_Brief:_ Could you reproduce, word for word, the BSF Enterprise announcement below about its convertible loan, equity fundraise and capital reorganisation?

## start Source document

Convertible Loan, Proposed Equity Fundraise and Capital Reorganisation

Notice of General Meeting 

BSF Enterprise PLC (LSE: BSFA) (OTCQB: BSFAF), a leading innovator in tissue-engineered materials ("BSF" or the "Company"), is pleased to announce that it has, as set out below, conditionally entered into an equity fundraise ("Equity Fundraise") pursuant to a convertible loan note instrument ("CLN") and a warrant instrument with a syndicate of investors (the "Investors") in two phases.  The Equity Fundraise will raise up to £5 million in aggregate of gross proceeds by way of a CLN and prepaid warrants ("Prepaid Warrants") and, if fully exercised, will raise up to a further £10 million in aggregate of gross proceeds by way of cash warrants ("Cash Warrants") from the Investors.

AlbR Capital Limited ("AlbR") acts as broker in connection with the Equity Fundraise.  

At the same time the Company has undertaken to seek shareholder approval for a 12:1 share consolidation ("Capital Reorganisation"), as well as for the necessary share headroom to accommodate the Equity Fundraise (together the "Resolutions"), to be approved at a general meeting ("General Meeting") on 17 December 2025.  The Equity Fundraise is subject to compliance with the requirements with the Prospectus Regulation Rules with regard to share capital headroom, including issuing a prospectus.  An expected timetable of principal events for Capital Reorganisation is set out in the Appendix of this announcement and in the Notice of General Meeting.  References to the terms of the Equity Fundraise relate to the post Capital Reorganisation share price.

The Notice of General Meeting and the Form of Proxy have been sent to shareholders of the Company. The Notice of the General Meeting is also available for download on the Company's website at: www.bsfenterprise.com. Shareholders should note that the Notice of General Meeting contains, inter alia, the Resolutions.  Subject to the Resolutions being passed and the approval of the prospectus by the Financial Conduct Authority (the "FCA") for publication, the Equity Fundraise is expected to be completed on or around 30 January 2026.

## end Source document
## start Stored data

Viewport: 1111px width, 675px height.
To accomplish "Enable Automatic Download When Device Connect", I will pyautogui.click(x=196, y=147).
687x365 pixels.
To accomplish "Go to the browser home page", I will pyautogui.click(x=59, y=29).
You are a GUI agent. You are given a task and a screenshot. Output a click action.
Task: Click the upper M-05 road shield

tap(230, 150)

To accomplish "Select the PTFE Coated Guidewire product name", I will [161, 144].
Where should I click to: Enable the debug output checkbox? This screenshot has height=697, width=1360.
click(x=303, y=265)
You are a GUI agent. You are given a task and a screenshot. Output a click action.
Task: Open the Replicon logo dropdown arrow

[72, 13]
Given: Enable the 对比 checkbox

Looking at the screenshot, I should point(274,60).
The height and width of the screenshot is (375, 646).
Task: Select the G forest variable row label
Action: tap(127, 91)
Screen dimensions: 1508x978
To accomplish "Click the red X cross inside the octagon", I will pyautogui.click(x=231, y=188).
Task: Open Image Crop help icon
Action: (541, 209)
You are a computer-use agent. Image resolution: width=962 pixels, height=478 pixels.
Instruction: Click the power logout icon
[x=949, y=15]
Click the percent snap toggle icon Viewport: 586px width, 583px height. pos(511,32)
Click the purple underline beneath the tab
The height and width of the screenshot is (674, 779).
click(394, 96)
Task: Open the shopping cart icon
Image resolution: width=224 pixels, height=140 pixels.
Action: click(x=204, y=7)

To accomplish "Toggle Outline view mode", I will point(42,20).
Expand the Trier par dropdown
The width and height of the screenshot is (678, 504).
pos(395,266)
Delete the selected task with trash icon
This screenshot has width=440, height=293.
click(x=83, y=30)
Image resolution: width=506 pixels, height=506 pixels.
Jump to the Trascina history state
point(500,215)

## end Stored data

_Worked answer:_
Convertible Loan, Proposed Equity Fundraise and Capital Reorganisation

Notice of General Meeting 

BSF Enterprise PLC (LSE: BSFA) (OTCQB: BSFAF), a leading innovator in tissue-engineered materials ("BSF" or the "Company"), is pleased to announce that it has, as set out below, conditionally entered into an equity fundraise ("Equity Fundraise") pursuant to a convertible loan note instrument ("CLN") and a warrant instrument with a syndicate of investors (the "Investors") in two phases.  The Equity Fundraise will raise up to £5 million in aggregate of gross proceeds by way of a CLN and prepaid warrants ("Prepaid Warrants") and, if fully exercised, will raise up to a further £10 million in aggregate of gross proceeds by way of cash warrants ("Cash Warrants") from the Investors.

AlbR Capital Limited ("AlbR") acts as broker in connection with the Equity Fundraise.  

At the same time the Company has undertaken to seek shareholder approval for a 12:1 share consolidation ("Capital Reorganisation"), as well as for the necessary share headroom to accommodate the Equity Fundraise (together the "Resolutions"), to be approved at a general meeting ("General Meeting") on 17 December 2025.  The Equity Fundraise is subject to compliance with the requirements with the Prospectus Regulation Rules with regard to share capital headroom, including issuing a prospectus.  An expected timetable of principal events for Capital Reorganisation is set out in the Appendix of this announcement and in the Notice of General Meeting.  References to the terms of the Equity Fundraise relate to the post Capital Reorganisation share price.

The Notice of General Meeting and the Form of Proxy have been sent to shareholders of the Company. The Notice of the General Meeting is also available for download on the Company's website at: www.bsfenterprise.com. Shareholders should note that the Notice of General Meeting contains, inter alia, the Resolutions.  Subject to the Resolutions being passed and the approval of the prospectus by the Financial Conduct Authority (the "FCA") for publication, the Equity Fundraise is expected to be completed on or around 30 January 2026.